Q13: With Solve.Care clients there is expertise and assurance given that fiat can be moved in and out of tokens to make the system work. Would this would be true of the DAO for companies or organizations that wanted to fund pools with large sums also?

A13: All distributors (Solve.Care included) must propose proper and compelling use of pool assets, distribution model and collections, and reporting to oracle. Any DAO that wants to interact and interface with the physical world must be a reliable distribution and collection function. That function is the essence of a distributor in this DAO and is of course subject to constant monitoring by the oracle.

Distributors must have the ability to publish utilization metrics to the oracle in real time.

In the case of Solve.Care, it proposes to automate all distribution and payments via Care Networks and Care.Wallets.

Q14: Is it possible to build in a risk factor for hacks and possible maximum citizen compensation should one occur. Much like we see in the (RAV) of the PITx for broken devices or defaulted payments. This might help alleviate concerns of staking all solve in the first asset pool to mine GOV tokens.

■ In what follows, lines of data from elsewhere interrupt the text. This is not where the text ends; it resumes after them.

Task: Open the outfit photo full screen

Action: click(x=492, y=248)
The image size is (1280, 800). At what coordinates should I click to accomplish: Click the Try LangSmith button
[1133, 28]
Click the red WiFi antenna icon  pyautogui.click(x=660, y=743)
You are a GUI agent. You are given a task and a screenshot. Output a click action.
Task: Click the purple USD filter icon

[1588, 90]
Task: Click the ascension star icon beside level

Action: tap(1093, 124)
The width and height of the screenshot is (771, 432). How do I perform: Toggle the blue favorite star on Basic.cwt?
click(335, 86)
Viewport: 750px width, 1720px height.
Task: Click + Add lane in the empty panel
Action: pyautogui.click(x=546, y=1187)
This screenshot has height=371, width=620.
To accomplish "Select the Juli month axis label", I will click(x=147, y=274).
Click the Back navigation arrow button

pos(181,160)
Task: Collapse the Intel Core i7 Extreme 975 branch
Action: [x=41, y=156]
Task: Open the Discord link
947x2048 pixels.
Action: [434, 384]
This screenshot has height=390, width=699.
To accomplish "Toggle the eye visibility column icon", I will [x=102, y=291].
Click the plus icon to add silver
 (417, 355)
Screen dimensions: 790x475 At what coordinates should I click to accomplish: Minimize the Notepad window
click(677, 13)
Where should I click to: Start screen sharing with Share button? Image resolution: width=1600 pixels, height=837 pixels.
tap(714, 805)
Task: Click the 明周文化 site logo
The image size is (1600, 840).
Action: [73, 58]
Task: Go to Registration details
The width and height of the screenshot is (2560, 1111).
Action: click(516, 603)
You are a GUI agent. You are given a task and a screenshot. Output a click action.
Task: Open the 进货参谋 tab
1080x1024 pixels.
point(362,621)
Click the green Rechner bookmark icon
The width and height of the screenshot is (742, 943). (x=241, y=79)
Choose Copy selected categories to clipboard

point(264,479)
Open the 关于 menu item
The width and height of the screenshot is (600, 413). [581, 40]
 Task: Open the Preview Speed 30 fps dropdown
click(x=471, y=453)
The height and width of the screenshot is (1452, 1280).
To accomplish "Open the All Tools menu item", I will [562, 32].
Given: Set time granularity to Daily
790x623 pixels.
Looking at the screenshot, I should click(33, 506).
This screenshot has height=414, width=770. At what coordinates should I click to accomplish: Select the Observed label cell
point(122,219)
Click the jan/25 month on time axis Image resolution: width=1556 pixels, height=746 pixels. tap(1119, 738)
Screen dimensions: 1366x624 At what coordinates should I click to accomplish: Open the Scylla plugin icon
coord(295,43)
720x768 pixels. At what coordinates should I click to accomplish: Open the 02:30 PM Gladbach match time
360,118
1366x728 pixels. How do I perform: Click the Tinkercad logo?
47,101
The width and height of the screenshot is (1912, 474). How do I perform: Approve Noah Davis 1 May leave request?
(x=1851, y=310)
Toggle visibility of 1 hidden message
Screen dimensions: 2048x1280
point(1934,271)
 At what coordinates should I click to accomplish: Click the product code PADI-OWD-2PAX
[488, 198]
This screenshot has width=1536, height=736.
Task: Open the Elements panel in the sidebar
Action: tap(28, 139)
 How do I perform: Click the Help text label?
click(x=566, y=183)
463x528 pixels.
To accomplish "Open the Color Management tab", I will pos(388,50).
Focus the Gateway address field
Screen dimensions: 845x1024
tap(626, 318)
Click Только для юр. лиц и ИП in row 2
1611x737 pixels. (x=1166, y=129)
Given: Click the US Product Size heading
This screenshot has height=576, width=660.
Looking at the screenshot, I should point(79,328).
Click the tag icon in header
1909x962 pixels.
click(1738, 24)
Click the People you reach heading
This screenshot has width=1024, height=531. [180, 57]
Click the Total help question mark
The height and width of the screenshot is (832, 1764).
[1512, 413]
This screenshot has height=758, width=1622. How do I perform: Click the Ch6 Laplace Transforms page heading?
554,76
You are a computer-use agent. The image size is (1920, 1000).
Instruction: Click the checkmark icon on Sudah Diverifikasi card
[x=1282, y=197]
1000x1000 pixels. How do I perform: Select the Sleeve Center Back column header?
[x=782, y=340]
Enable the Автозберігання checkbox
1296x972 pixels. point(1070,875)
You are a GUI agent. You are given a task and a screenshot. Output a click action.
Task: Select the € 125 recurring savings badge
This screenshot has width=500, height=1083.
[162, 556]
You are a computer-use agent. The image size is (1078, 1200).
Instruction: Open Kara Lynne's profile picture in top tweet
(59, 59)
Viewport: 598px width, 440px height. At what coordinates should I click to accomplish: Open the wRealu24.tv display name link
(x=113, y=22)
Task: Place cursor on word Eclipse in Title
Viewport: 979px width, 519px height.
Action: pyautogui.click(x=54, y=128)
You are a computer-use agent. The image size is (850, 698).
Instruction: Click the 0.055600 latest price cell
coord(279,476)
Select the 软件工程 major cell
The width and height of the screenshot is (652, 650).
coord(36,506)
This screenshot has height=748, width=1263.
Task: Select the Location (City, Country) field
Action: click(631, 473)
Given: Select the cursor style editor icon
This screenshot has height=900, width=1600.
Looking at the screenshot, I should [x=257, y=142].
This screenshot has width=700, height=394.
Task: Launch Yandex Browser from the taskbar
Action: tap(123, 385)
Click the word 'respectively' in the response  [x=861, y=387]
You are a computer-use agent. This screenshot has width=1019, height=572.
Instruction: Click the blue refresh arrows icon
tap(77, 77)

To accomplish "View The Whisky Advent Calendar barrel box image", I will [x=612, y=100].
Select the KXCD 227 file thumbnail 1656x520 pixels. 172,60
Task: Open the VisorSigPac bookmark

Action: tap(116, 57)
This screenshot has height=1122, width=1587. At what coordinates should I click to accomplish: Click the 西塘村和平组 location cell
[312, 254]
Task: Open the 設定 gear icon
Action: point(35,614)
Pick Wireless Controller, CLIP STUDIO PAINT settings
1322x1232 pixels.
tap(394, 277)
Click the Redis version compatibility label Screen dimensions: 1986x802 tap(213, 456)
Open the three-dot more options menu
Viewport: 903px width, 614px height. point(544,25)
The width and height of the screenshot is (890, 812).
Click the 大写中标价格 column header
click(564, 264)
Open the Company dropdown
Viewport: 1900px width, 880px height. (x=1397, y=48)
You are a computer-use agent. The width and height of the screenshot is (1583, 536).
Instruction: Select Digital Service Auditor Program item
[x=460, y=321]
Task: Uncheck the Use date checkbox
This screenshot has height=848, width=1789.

A14: This is an excellent suggestion. The answer depends on the DAO phase. Initially, the DAO treasury does not have much assets, so the only available asset other that contributions is distributor collateral. But it should not be used for events that are not attributable to distributor performance. For the first few asset pools, insurance is a better option but offers limited protection. However, as treasury assets grow, the community could vote on a proposal to underwrite DAO risks opposed to pool risk which are protected by distributor collateral, with treasury assets.

Q15: How many governance committee members will there be once the Founding Committee separates; parameters for applying to said committee for the first round (18 months).

A15: Great question. The maximum Governance Committee members is 25.

7 FC members (until one or more resigns but can not be replaced).

· Quorum is half + 1.

· Majority is 50% vote + 1 (accounting for reputation).

· Super majority is 75% (accounting for reputation).

Founding Committee members, if part of the governance committee is like everyone else.

Governance Committee members are appointed by a community vote only. FC can put forth a candidate (anyone can) but only the community vote can elect them.

The community can also eliminate or shrink or expand the Governance Committee via constitutional amendment.

Q16: How will the performance of all the asset pools within the DAO make the price of SOLVE fluctuate or if it even will have any effect?

A16: SOLVE is the underlying mechanism to get SOLVE community engaged, empowered, and take control of the DAO. This DAO belongs to the SOLVE community and thus is meant to be governed by you all for the forseeable future. SOLVE is needed to mine governance token, to put forth proposals, to apply and nominate for positions, and to collateralize asset pools.